The Key to Connectivist Learning is to Construct, Develop, and Utilize Information Networks
Connectivism posits that learning is a process of establishing connections with specific nodes and information resources (Siemens, 2004). Identifying valuable information sources and building high-quality information networks represent completely new ways of learning in the networked environment. The differences in information networks between individuals become key factors affecting individual learning and development. The nodes in the information network include all information sources that are helpful and inspiring to an individual; they can be human nodes (e.g. teachers, partners, and experts) or nonhuman nodes (e.g. machines, websites, resources, and daily reports).
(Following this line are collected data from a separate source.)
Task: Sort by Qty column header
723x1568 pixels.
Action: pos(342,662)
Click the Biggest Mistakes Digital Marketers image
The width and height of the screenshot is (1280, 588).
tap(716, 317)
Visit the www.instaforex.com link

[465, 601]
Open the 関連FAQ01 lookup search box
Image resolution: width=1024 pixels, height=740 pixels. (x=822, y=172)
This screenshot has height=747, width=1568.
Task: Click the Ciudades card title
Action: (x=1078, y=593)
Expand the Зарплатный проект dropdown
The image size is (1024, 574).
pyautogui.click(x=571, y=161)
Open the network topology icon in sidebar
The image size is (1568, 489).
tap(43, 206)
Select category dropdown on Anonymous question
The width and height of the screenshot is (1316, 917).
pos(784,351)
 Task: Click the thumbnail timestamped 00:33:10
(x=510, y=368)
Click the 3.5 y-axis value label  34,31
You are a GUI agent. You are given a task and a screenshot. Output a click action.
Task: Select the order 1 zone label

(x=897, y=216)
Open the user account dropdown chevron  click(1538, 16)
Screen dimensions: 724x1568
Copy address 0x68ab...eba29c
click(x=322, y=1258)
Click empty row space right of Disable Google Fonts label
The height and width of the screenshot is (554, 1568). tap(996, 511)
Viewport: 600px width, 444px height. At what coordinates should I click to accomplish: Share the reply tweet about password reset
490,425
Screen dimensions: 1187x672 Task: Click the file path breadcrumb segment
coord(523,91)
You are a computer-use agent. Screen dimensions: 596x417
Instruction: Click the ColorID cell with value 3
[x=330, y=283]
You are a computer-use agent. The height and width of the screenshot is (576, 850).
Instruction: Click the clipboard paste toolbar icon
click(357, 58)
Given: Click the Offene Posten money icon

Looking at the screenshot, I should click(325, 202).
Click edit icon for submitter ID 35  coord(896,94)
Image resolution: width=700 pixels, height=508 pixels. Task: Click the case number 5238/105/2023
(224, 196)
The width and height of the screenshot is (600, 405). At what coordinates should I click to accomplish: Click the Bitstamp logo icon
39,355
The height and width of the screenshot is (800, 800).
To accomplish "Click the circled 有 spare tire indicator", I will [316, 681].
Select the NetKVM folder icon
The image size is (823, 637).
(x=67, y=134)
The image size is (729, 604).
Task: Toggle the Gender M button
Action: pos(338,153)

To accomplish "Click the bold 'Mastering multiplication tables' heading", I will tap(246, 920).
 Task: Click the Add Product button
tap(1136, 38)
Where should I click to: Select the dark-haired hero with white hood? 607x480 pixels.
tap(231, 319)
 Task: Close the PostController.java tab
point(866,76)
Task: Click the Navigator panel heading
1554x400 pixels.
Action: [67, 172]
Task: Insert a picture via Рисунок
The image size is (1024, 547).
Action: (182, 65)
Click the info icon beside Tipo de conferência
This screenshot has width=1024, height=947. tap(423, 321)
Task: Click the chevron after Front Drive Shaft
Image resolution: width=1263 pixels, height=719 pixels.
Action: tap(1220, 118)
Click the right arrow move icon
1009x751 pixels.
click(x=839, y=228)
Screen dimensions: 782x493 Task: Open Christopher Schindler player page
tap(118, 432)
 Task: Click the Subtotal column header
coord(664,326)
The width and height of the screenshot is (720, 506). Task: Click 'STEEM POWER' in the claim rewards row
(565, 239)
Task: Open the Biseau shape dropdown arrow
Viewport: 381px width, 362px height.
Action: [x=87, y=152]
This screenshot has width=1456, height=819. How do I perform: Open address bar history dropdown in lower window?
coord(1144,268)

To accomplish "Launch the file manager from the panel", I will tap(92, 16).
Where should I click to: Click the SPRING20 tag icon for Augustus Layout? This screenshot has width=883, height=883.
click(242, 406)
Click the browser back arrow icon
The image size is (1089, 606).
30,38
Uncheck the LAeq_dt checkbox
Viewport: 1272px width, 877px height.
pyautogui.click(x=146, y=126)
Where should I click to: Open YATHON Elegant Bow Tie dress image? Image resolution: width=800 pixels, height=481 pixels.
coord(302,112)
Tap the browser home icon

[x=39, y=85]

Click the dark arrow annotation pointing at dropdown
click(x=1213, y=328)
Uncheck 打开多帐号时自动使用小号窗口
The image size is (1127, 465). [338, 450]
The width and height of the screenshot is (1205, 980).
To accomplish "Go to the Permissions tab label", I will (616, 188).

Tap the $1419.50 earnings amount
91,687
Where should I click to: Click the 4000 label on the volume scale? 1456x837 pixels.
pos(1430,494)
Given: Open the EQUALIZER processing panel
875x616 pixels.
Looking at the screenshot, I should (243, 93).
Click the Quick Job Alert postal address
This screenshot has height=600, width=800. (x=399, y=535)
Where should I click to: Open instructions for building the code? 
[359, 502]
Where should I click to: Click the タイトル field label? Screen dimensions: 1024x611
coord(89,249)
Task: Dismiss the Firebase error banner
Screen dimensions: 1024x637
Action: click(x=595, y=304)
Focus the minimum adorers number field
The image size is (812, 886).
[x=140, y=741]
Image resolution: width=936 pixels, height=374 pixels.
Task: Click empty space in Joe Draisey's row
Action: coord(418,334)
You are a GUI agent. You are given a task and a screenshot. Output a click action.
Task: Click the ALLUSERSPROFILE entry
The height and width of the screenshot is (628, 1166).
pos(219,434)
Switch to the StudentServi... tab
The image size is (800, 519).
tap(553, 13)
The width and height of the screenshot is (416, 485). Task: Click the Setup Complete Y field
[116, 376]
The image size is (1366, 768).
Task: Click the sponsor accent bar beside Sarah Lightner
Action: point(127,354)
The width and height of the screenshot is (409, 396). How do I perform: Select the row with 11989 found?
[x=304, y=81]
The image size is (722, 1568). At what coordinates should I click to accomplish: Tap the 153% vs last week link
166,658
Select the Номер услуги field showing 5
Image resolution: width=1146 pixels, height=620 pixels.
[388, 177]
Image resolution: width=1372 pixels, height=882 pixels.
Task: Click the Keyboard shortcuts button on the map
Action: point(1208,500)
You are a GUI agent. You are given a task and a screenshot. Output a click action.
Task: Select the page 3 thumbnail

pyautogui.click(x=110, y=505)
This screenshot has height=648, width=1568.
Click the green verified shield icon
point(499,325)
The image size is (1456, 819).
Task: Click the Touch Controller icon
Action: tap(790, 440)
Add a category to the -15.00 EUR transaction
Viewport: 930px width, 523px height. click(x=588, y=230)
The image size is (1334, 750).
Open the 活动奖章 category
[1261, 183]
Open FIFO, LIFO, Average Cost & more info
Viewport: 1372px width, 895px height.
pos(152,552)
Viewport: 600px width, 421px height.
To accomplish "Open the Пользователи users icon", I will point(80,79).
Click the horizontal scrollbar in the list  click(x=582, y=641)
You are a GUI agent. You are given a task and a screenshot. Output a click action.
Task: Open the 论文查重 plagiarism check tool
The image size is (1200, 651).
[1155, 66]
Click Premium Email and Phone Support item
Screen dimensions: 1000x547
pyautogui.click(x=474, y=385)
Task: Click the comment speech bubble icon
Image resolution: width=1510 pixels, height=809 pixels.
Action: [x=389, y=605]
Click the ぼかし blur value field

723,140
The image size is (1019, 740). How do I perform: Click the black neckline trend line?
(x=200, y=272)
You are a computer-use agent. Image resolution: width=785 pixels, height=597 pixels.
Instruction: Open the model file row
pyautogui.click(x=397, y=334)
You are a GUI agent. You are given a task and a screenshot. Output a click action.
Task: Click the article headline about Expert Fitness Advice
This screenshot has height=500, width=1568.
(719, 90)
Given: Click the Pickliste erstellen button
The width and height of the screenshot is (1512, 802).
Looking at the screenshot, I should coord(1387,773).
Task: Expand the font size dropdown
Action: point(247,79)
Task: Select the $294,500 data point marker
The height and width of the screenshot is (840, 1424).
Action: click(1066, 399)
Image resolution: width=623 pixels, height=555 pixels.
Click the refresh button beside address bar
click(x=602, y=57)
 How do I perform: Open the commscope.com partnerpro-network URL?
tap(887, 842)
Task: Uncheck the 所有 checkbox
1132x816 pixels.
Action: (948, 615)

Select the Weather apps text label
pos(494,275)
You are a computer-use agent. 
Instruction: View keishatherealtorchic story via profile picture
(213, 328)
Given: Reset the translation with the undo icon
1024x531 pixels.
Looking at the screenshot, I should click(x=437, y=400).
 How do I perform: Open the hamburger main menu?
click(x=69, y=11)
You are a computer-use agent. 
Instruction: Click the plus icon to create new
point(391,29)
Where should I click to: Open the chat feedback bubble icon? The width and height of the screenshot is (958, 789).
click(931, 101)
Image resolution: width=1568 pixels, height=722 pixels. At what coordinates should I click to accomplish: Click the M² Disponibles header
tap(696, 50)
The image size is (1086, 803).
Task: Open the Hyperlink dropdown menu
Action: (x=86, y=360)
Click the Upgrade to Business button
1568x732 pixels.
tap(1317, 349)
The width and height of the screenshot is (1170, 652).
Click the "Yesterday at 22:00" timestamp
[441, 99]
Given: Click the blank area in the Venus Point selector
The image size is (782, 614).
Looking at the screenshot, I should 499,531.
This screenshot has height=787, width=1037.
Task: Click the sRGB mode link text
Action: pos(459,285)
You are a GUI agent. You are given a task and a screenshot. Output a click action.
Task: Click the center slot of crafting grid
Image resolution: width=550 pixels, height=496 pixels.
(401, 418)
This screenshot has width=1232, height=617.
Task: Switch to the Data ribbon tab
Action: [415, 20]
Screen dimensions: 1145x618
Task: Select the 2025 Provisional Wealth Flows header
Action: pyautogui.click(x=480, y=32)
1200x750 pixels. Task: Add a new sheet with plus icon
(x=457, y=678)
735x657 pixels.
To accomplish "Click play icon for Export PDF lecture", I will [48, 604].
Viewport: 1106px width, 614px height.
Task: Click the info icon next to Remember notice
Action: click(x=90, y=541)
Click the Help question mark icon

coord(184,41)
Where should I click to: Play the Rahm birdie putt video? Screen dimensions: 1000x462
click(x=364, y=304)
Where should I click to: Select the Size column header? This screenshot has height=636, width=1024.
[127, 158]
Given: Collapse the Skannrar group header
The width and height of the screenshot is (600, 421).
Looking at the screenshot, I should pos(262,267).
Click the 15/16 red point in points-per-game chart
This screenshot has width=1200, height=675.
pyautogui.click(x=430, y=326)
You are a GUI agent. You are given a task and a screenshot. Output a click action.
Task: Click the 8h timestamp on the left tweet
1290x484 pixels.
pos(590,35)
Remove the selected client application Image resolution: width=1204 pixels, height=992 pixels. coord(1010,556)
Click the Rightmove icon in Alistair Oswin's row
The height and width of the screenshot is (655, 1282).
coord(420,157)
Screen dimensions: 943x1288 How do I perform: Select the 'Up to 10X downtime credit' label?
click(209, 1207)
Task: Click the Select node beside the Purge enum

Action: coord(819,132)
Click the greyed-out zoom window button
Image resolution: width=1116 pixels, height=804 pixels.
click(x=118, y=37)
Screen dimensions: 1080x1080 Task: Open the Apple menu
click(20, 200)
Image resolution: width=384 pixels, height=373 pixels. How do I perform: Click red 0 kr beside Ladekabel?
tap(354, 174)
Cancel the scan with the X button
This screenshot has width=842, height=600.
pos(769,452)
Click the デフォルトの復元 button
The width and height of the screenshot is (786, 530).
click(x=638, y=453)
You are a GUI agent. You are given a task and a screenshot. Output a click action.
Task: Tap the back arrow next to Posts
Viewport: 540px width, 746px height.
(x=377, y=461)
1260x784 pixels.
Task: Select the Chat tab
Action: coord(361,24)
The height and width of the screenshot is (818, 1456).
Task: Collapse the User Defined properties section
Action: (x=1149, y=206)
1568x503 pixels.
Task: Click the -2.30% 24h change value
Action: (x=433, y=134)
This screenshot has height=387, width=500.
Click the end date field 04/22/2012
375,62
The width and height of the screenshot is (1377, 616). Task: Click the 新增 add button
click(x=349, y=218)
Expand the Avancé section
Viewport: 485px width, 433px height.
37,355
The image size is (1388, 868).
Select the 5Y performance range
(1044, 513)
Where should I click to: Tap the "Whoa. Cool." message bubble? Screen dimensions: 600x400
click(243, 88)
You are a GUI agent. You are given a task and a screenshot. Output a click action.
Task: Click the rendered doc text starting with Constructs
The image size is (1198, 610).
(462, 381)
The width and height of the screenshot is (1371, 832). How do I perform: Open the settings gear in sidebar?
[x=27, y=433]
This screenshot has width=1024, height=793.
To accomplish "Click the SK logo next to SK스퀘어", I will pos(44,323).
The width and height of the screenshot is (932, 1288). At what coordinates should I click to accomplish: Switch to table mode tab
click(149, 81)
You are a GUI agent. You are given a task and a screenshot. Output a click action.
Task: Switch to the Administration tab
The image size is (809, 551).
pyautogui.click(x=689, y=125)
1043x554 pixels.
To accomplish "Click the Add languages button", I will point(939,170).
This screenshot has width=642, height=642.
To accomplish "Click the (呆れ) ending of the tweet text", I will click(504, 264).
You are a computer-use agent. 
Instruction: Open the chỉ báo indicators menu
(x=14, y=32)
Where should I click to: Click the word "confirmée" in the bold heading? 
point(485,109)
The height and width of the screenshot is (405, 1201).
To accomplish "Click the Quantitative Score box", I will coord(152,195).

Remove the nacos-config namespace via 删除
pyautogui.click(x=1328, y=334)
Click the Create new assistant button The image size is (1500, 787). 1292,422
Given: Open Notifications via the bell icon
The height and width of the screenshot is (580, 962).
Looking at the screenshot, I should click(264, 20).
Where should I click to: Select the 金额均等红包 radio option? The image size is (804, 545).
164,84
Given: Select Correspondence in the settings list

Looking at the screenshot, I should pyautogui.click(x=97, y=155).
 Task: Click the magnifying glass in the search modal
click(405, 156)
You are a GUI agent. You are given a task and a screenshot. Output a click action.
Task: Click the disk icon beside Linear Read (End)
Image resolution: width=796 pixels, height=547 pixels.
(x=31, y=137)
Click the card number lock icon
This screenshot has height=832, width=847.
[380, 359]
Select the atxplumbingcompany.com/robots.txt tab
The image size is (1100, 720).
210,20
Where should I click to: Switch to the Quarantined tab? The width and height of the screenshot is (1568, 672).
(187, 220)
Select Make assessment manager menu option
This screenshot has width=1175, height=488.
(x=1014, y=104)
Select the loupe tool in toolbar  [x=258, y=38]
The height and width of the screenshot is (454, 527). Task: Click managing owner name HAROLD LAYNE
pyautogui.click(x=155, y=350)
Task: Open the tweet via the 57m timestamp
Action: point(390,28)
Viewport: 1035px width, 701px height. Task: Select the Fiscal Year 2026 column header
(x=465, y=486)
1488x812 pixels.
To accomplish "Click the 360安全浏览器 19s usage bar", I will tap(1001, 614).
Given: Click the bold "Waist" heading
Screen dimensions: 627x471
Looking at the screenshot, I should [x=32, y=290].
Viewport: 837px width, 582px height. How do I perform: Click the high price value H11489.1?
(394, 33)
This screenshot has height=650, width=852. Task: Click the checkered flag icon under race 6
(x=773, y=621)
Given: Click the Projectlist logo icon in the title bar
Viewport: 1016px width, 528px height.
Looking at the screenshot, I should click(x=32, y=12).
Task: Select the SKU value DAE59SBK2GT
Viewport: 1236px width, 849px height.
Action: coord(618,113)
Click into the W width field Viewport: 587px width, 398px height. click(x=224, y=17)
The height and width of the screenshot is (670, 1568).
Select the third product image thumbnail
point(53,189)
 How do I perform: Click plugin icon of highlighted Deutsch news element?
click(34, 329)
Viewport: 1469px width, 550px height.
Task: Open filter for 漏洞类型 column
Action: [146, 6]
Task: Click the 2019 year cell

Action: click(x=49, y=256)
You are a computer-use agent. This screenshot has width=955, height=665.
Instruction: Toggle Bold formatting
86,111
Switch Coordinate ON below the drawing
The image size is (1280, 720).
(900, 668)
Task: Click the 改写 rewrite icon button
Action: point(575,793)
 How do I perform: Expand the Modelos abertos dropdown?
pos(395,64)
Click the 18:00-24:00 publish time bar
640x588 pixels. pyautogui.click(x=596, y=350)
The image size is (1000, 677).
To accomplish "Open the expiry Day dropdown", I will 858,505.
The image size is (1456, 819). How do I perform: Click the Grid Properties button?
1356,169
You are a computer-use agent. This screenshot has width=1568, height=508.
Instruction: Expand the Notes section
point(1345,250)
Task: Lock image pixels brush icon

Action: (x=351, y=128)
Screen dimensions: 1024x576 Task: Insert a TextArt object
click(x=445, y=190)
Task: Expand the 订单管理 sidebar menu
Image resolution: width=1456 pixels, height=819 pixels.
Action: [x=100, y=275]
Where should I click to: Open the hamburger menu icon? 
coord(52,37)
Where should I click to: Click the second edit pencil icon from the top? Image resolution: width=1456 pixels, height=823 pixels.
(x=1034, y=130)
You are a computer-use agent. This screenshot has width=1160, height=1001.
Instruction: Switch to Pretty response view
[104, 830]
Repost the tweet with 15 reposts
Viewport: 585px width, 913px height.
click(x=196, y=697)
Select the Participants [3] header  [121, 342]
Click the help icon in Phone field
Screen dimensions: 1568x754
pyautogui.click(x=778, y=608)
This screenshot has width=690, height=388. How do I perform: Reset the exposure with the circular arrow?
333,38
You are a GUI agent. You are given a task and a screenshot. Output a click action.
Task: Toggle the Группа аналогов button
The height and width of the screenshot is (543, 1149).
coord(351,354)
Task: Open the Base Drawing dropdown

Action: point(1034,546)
A social network composed of humans can be considered a subset of an information network. Based on the curriculum data, we further analyzed the characteristics of information networks in connectivist learning, their evolution patterns, and their influence on individual development. In the courses, learners self-organized to form a multicentered social network with a small-world effect (Guo et al., 2020). There was a significant positive correlation between the position of an individual in the social network and the level of the conceptual network generated by the individual, and the position of the individual in the social network can reflect his or her ability to construct, organize, and utilize social network relationships(Xu & Zheng, 2024). The higher is this ability, the more beneficial it is for high-quality content production. These studies indicate the importance of social connectivity in learning. Second, social network relationships are more easily established and maintained between learners of the same gender, of the same social identity, and with similar behavioral tendencies, and there are significant reciprocity and transitivity effects during social network evolution (Xu & Du, 2022). When collaboration is needed, the closeness of social relations and similar ages are key driving factors affecting the selection of collaboration partners, and learners with close social relationships and similar topics, are easier to establish collaborative relationships (Wang & Xu, 2024). From the perspective of the pattern of learners’ attention distribution to nonhuman information sources, the weekly reports in the course accumulate more attention and can direct that attention towards learning resources such as blogs and forums (Gao et al., 2023).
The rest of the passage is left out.